La acción popular, esto es, la capacidad de ejercer una pretensión penal plena al margen del ministerio fiscal y sin ser víctima del delito, es una peculiaridad del ordenamiento procesal español que hunde sus raíces en el medioevo, que el liberalismo reconoció y fortaleció. El ejercicio de este derecho cívico fue jibarizado judicialmente bajo el franquismo con la imposición de fianzas desproporcionadas. Por ello, no es de extrañar que los tribunales postconstitucionales restringieran al máximo los requisitos para ejercer la acción popular en el ámbito penal. De esta suerte, el acusador popular podía acusar prácticamente a cualquiera, particular o agente público, de prácticamente cualquier delito.

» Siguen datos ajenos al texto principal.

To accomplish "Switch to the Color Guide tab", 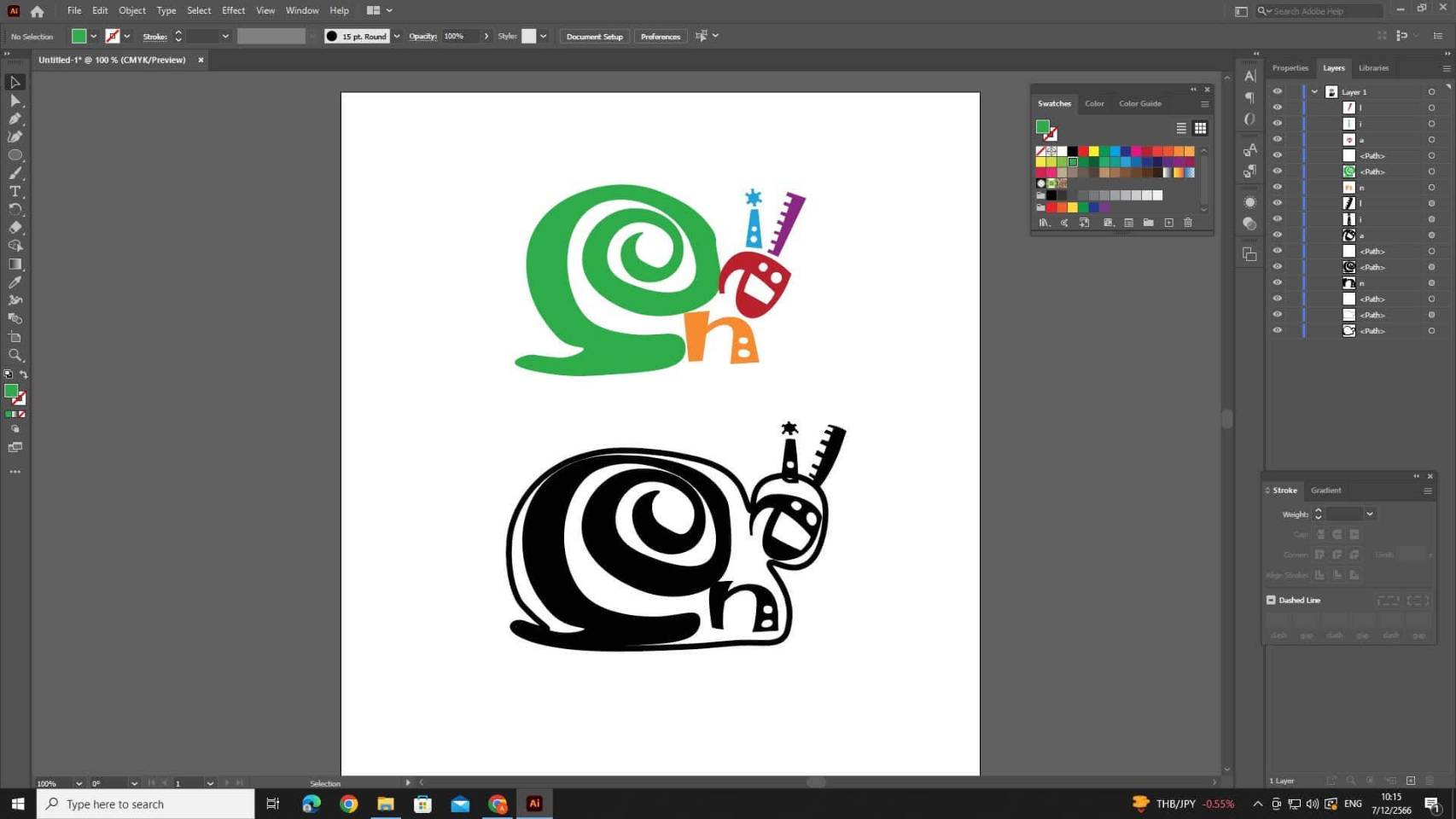I will pos(1139,103).
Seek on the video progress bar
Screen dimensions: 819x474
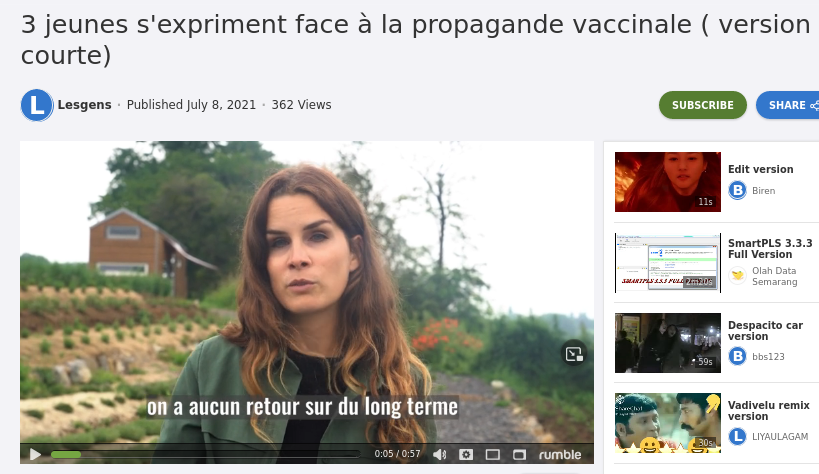[205, 455]

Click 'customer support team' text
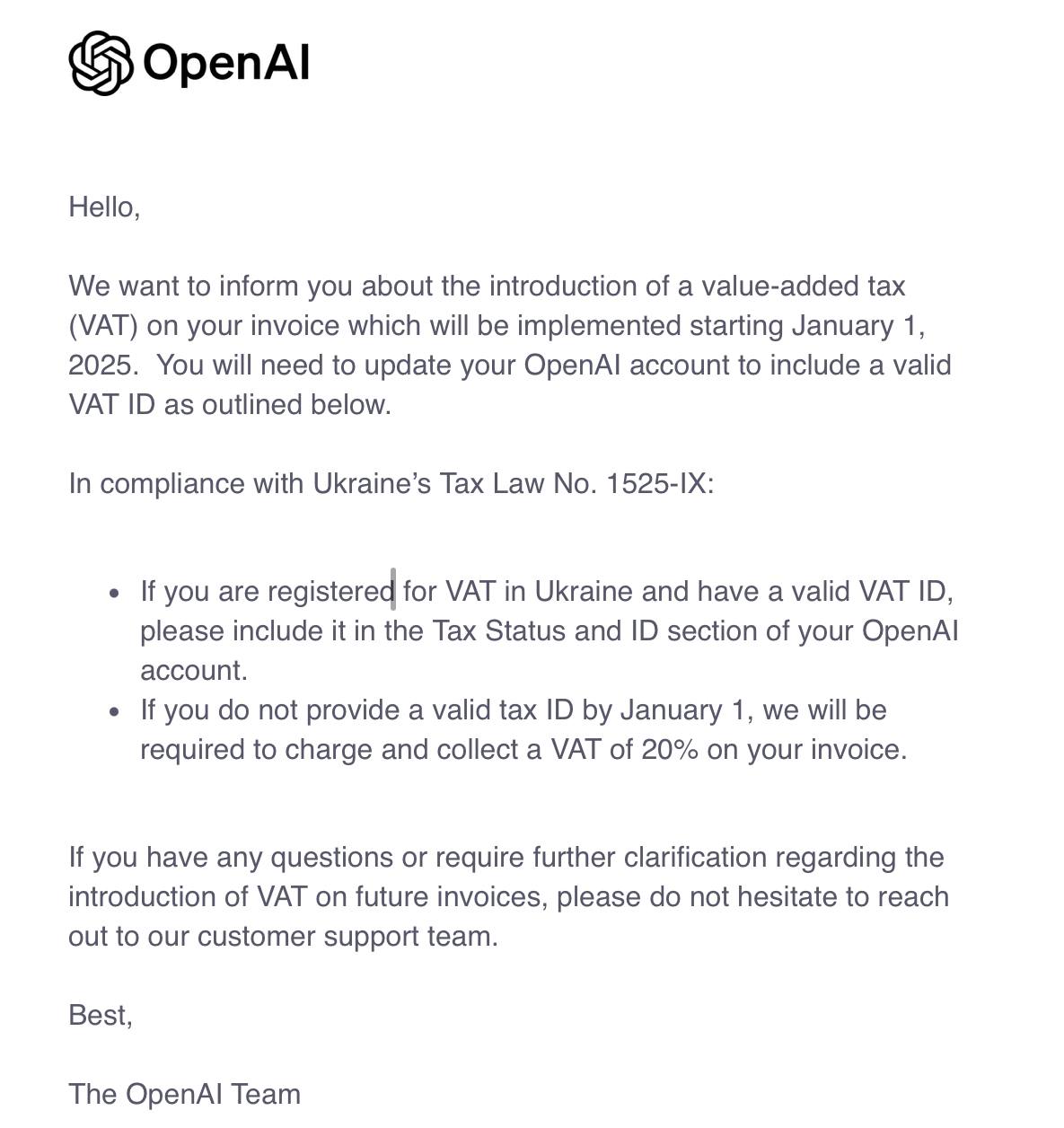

Un Tribunal Supremo más atento al adjetivo que al sustantivo ha aceptado querellas abusivas contra Garzón

Este contexto llega a su apogeo con el caso Filesa, donde, si no llega a ser por unas acusaciones populares, el caso se hubiera archivado, pues el ministerio fiscal no acusaba. En fin, la acción popular es un derecho ciudadano de configuración legal, que no es absoluto ni incondicionado; o lo que es lo mismo, es la ley procesal la que lo regula.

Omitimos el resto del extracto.